#### THE PROBLEM:
Reproduce the material word for word, from the line containing "Open 'skateboard completes" to the line containing "Action: pos(350,654)", both lines included.
————
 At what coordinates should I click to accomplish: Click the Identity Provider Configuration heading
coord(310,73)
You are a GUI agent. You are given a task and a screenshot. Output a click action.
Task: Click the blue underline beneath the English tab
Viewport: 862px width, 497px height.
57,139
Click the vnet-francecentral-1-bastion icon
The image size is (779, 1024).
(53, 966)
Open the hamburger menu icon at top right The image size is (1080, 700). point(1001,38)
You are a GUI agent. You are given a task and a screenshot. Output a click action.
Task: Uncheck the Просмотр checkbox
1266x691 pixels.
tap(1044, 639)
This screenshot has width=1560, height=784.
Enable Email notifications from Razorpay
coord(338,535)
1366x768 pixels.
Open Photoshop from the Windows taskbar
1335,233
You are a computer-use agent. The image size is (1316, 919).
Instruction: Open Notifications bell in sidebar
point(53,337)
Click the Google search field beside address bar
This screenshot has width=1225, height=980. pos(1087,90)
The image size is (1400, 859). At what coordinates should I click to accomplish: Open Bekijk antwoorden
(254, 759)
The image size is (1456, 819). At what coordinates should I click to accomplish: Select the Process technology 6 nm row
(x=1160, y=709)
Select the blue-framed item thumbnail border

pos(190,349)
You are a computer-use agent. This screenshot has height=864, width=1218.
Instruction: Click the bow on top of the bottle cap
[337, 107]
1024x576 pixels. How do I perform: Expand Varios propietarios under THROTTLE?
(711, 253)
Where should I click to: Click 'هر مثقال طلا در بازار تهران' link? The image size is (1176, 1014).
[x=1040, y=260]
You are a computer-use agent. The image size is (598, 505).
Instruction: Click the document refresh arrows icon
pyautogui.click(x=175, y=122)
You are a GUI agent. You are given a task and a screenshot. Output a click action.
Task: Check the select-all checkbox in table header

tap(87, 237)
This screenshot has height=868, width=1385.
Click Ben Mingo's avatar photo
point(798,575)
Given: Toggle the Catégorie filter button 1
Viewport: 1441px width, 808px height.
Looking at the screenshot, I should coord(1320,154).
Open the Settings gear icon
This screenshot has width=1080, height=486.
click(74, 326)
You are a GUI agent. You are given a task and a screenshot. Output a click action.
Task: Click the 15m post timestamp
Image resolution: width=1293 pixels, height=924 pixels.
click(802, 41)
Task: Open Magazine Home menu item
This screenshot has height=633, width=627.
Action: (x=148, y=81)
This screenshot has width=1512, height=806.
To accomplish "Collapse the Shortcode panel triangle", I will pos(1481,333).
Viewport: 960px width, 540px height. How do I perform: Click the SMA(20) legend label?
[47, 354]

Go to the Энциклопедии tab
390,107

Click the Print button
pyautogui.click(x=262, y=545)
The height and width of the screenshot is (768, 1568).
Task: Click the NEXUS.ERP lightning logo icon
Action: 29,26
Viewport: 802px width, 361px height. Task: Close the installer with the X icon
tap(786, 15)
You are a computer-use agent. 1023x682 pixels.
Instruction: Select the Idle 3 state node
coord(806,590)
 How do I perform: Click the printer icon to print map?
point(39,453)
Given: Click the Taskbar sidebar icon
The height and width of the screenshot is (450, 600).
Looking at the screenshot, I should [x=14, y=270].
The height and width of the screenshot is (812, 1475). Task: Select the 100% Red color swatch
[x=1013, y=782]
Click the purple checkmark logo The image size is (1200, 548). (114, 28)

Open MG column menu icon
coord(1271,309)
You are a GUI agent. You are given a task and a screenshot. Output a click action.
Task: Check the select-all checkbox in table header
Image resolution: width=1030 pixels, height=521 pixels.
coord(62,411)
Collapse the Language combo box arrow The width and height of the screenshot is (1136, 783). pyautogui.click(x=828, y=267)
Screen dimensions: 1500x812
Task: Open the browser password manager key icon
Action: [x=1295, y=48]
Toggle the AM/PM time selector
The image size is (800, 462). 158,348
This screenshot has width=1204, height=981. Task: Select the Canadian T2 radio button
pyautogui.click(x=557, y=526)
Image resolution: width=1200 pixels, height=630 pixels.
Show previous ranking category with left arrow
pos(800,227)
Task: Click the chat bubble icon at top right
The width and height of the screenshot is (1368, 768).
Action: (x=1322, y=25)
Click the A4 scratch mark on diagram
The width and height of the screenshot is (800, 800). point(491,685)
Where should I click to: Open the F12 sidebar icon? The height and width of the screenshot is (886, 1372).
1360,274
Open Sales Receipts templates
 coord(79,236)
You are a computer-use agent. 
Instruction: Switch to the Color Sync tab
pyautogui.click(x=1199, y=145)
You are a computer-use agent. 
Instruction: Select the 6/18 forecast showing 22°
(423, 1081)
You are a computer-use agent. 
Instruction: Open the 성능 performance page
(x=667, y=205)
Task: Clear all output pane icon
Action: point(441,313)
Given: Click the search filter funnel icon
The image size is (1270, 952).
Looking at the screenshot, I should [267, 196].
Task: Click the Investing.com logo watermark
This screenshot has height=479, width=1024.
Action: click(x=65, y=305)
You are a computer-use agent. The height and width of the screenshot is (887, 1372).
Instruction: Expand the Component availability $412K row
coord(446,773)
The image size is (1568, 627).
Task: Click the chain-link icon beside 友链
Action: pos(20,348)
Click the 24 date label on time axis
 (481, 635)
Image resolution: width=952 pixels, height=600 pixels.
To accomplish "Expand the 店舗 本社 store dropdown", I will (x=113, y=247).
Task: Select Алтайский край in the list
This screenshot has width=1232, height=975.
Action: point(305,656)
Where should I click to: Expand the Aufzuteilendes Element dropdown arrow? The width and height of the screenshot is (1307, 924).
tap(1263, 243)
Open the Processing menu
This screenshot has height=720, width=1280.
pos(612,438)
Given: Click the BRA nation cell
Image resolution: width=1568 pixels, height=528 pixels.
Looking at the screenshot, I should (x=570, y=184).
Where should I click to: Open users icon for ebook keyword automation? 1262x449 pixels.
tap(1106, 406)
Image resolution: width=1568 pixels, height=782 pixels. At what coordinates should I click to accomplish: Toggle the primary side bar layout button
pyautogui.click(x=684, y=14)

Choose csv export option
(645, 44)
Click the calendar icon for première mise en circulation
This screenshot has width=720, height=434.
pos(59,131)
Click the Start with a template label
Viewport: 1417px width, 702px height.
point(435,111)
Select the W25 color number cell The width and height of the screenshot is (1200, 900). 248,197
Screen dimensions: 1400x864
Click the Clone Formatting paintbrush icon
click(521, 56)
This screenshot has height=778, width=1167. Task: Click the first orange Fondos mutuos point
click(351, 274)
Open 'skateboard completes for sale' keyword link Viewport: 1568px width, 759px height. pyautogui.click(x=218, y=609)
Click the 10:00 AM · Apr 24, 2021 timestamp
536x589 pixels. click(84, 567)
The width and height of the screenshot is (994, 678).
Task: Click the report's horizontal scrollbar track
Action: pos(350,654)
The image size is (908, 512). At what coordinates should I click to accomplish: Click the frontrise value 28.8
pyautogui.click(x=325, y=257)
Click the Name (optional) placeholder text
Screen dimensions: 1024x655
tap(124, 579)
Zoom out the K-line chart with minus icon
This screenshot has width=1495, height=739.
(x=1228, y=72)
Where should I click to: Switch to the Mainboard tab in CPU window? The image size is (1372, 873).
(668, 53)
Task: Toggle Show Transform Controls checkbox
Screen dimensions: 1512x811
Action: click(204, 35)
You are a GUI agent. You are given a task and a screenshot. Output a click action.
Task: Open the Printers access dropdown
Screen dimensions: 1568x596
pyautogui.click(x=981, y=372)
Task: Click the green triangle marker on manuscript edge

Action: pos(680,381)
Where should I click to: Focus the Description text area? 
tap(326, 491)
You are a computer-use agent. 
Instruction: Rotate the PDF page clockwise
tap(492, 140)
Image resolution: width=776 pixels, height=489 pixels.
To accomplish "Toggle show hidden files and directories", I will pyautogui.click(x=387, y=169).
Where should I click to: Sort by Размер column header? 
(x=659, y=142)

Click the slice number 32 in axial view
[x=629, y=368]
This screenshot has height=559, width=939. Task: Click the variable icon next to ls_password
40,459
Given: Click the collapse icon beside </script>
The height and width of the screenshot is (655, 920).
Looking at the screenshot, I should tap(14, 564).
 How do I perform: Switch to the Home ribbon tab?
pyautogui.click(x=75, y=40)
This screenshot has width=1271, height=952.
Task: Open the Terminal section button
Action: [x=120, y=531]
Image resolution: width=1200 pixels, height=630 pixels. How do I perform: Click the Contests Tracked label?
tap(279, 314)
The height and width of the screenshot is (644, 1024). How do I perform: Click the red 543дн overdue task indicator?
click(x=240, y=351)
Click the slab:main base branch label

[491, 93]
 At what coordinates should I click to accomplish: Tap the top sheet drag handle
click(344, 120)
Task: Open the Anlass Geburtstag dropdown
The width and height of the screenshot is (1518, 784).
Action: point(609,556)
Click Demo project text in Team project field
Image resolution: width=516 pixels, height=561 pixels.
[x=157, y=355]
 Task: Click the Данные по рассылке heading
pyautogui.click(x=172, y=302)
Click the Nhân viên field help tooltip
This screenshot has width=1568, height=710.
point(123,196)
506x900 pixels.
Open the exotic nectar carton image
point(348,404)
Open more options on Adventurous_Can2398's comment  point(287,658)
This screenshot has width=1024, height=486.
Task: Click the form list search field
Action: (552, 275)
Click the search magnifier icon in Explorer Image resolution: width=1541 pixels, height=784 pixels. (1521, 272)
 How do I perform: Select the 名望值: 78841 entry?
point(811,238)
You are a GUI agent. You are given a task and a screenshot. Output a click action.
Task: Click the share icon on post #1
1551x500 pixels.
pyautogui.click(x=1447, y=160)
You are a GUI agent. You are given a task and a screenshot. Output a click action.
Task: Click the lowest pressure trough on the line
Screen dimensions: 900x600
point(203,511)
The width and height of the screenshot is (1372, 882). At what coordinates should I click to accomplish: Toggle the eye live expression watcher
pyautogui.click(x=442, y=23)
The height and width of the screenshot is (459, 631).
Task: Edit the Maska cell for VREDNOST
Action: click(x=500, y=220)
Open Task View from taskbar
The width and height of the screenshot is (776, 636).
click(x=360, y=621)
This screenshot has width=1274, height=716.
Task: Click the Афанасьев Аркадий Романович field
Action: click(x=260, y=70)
————
#### RESULT:
Open 'skateboard completes for sale' keyword link Viewport: 1568px width, 759px height. pyautogui.click(x=218, y=609)
Click the 10:00 AM · Apr 24, 2021 timestamp
536x589 pixels. click(84, 567)
The width and height of the screenshot is (994, 678).
Task: Click the report's horizontal scrollbar track
Action: pos(350,654)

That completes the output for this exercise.